▸ **Page**:
§

"We should probably start accepting the idea that when we were young we all did and said stupid things - and cut ourselves some slack", says Dan Gillmor, author of "We, the Media". It was over lunch the other day at the Aula conference in Helsinki and we were discussing the idea that the digital world is increasingly shadowing the real world, and that shadow, once it appears in one's life, may never go away.
To the point: our political system is built on an industrial-era information context, and that makes it unfit for the digital era. Consider: in ten or fifteen years many people entering political life will be those that entertain today personal blogs and pages on social networks such as MySpace, where they often share opinions, views, and very intimate details of their daily life in shocking details. In 15 years, one of them will be running for mayor and another for a parliamentary seat and so on (this applies also to job searches and to a larger social context, by the way) and out there there will be many embarrassing leftovers (or more) about them, which they willingly posted on the Internet.

§

▸ **Collected material**:
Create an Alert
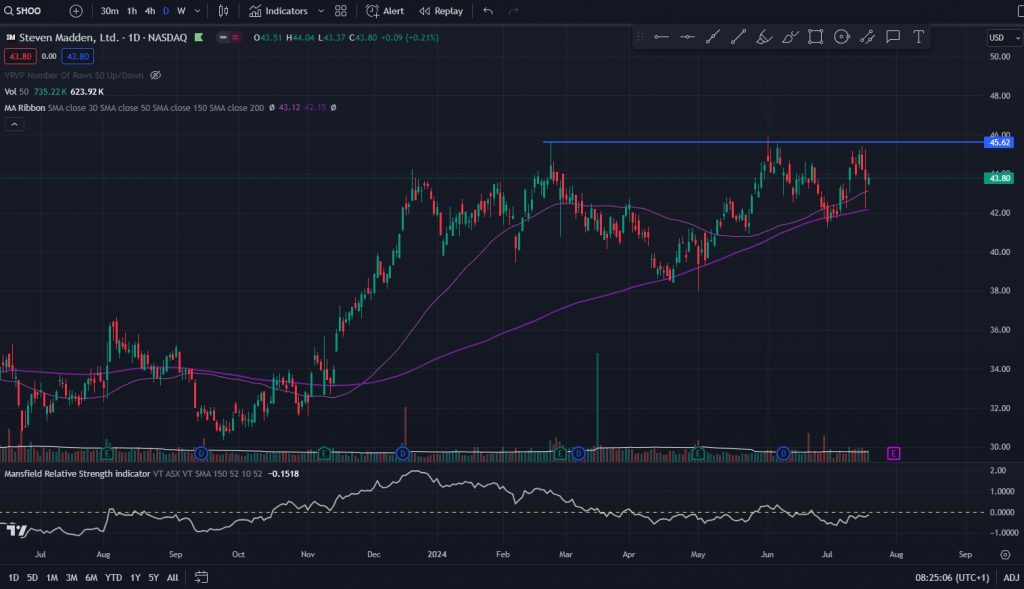This screenshot has width=1024, height=589. tap(385, 11)
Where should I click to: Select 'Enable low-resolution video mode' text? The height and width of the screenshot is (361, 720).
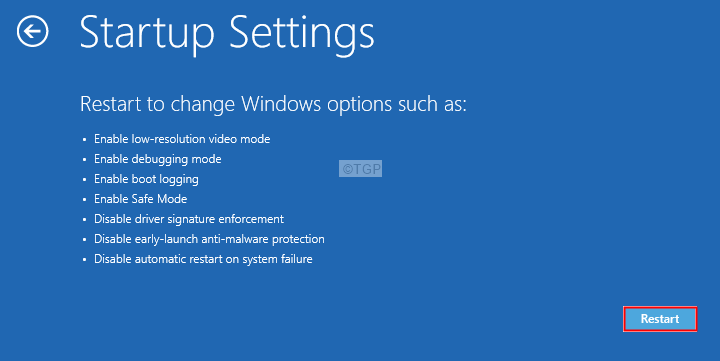(182, 139)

§

▸ **Problems**:
1 – In the piece on digital shadows, condense the paragraph beginning "To the point: our political system" into a shorter version that keeps its main facts.
2 – According to the piece on digital shadows, at what event did the lunch with Dan Gillmor take place?

▸ **Task-by-task answers**:
1 – Our political system rests on an industrial-era information context, which makes it unfit for the digital era. In ten or fifteen years, many people entering politics will be those who now keep personal blogs and social network pages, such as MySpace, where they share opinions, views and intimate details of daily life. When some of them run for mayor or parliament in 15 years, much embarrassing material they posted themselves will still be online. The same holds for job searches and the wider social context.

2 – The Aula conference in Helsinki.